Goldman Sachs released a research report indicating that Netflix's first-quarter financial report exceeded expectations in multiple key metrics. The market is anticipated to respond positively to these results, with a 12-month target price of $955 per share and a "neutral" rating. Analyst Eric Sheridan highlighted that the report and letter to shareholders included key points such as member growth driving steady revenue performance, and the impact of price adjustments in certain quarters. The operating profit margin significantly improved compared to the previous quarter, and the profit margin guidance also exceeded expectations. Additionally, the scale of share buybacks far surpassed the firm's pre-report expectations.
Netflix's total revenue for Q1 grew by 13% year-over-year (16% in constant currency), reaching $10.54 billion, surpassing Goldman Sachs' estimate of $10.42 billion and the market consensus of $10.50 billion. Regionally, revenue performance was robust. The U.S. and Canada region generated $4.62 billion; Europe, the Middle East, and Africa region generated $3.41 billion, with significant growth exceeding expectations; Latin America generated $1.26 billion; and the Asia-Pacific region generated $1.26 billion, all meeting or slightly exceeding expectations.

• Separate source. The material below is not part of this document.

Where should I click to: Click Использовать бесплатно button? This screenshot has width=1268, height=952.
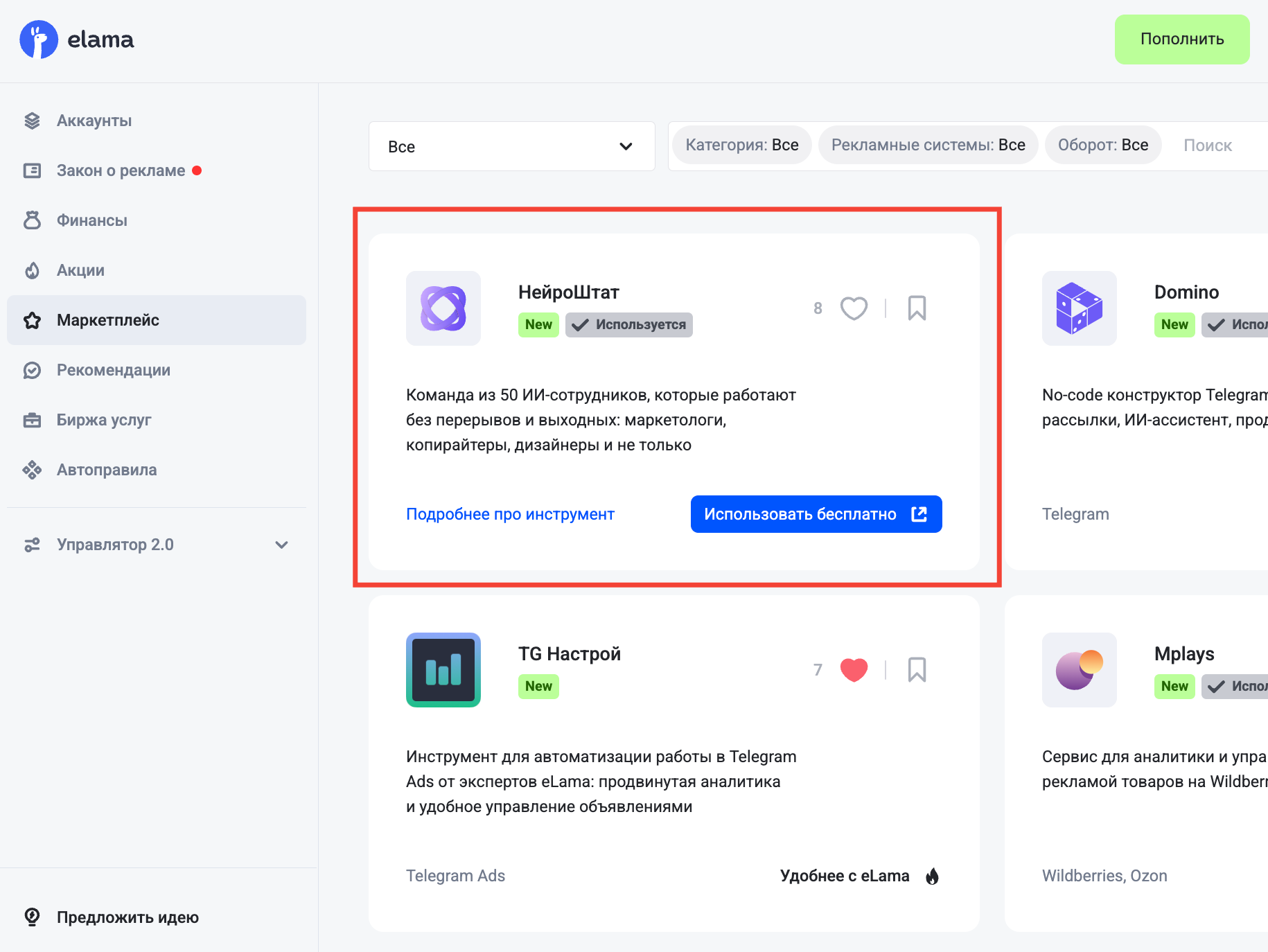816,514
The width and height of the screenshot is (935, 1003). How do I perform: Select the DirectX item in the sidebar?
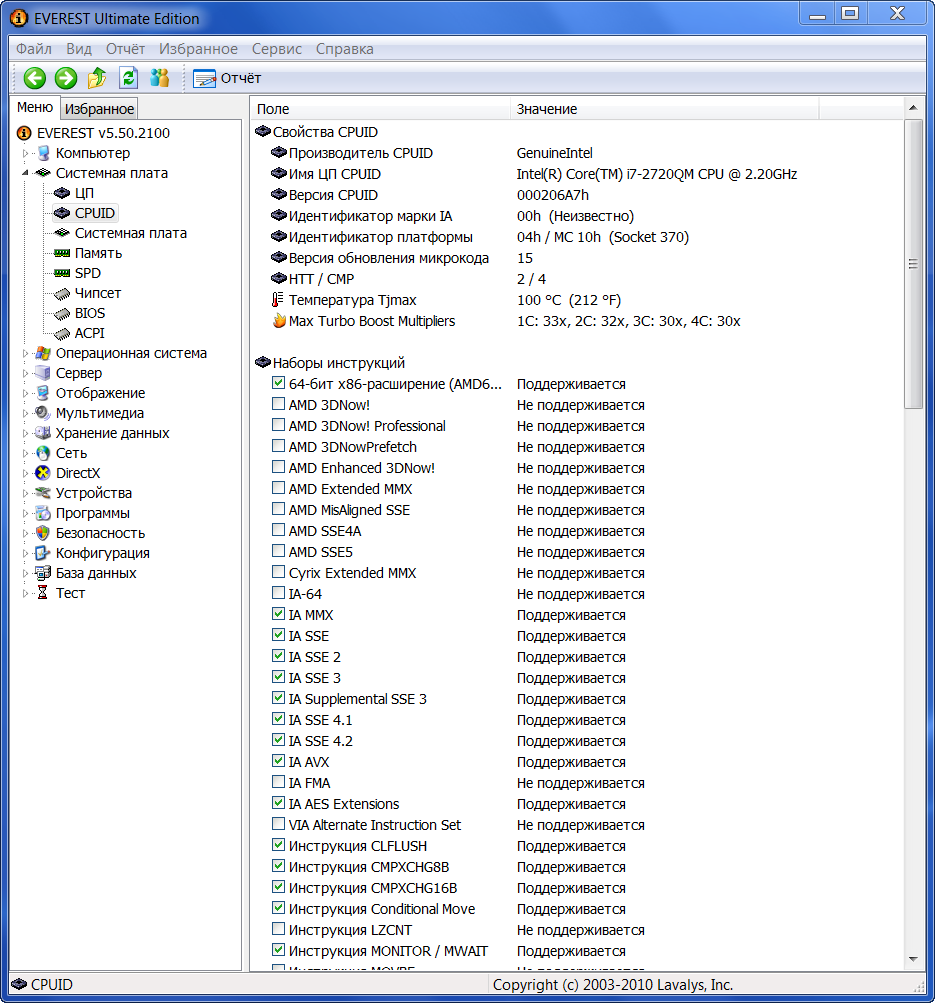pyautogui.click(x=77, y=473)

Netflix's GAAP operating income for the first quarter was $3.35 billion, significantly higher than Goldman Sachs' estimate of $2.95 billion and the market consensus of $3.00 billion. The operating margin reached 31.7%, also above expectations. Earnings per share were $6.61, higher than Goldman Sachs' estimate of $5.60 and the market consensus of $5.69.

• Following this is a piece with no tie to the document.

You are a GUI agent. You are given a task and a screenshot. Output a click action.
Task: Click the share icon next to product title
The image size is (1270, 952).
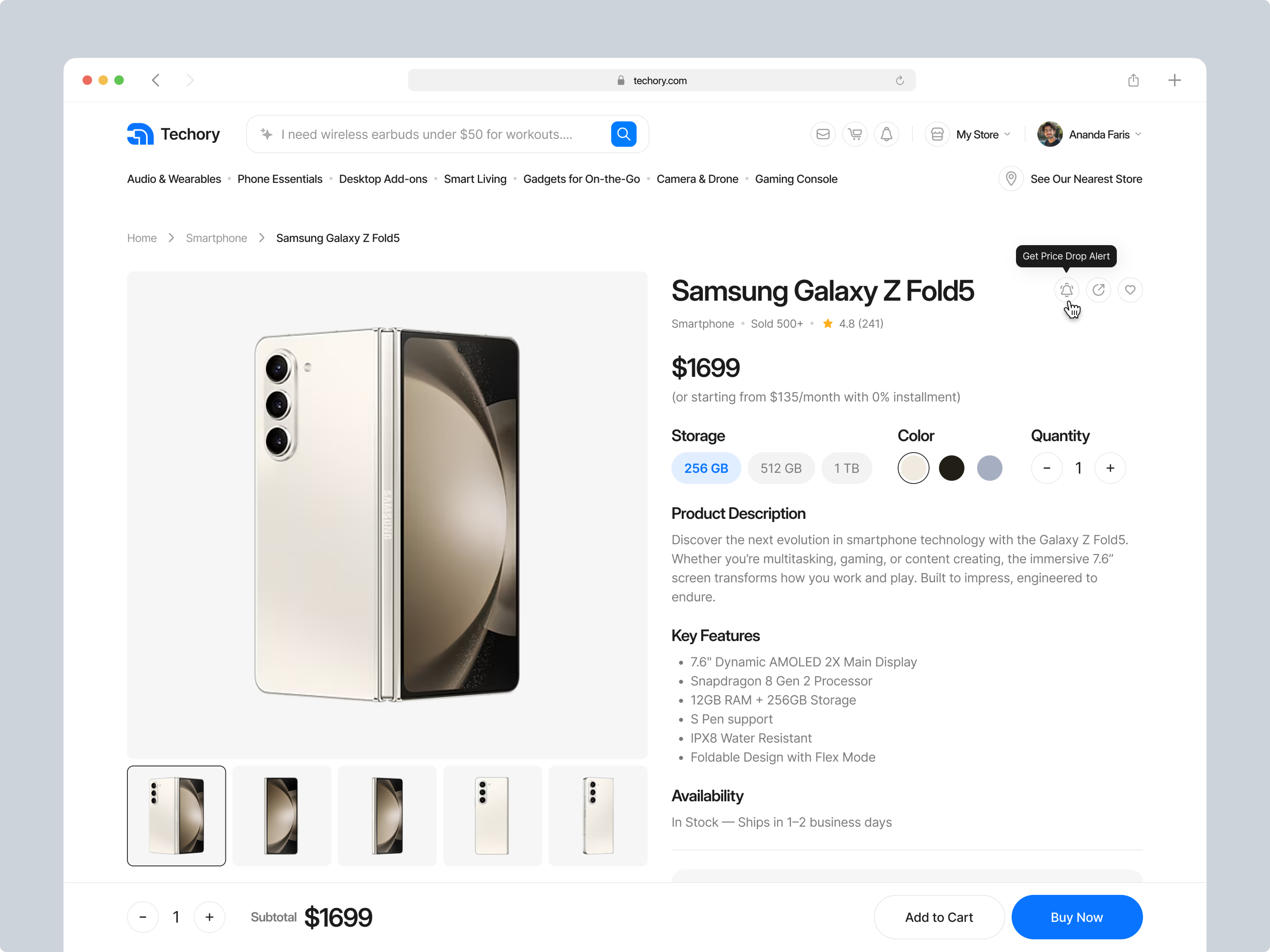coord(1098,290)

Netflix's guidance for Q2 2025 is also impressive. The company expects total revenue to reach $11.04 billion, a 15% year-over-year increase (17% in constant currency), higher than Goldman Sachs' estimate of $10.80 billion and the market consensus of $10.89 billion. GAAP operating income is projected to be $3.68 billion, with an operating margin of approximately 33.3%, and earnings per share are expected to be $7.03, all exceeding market and Goldman Sachs' expectations. For the fiscal year 2025,
reaffirmed its previous guidance, projecting total revenue between $43.5 billion and $44.5 billion, with a GAAP operating margin target of 29.0%.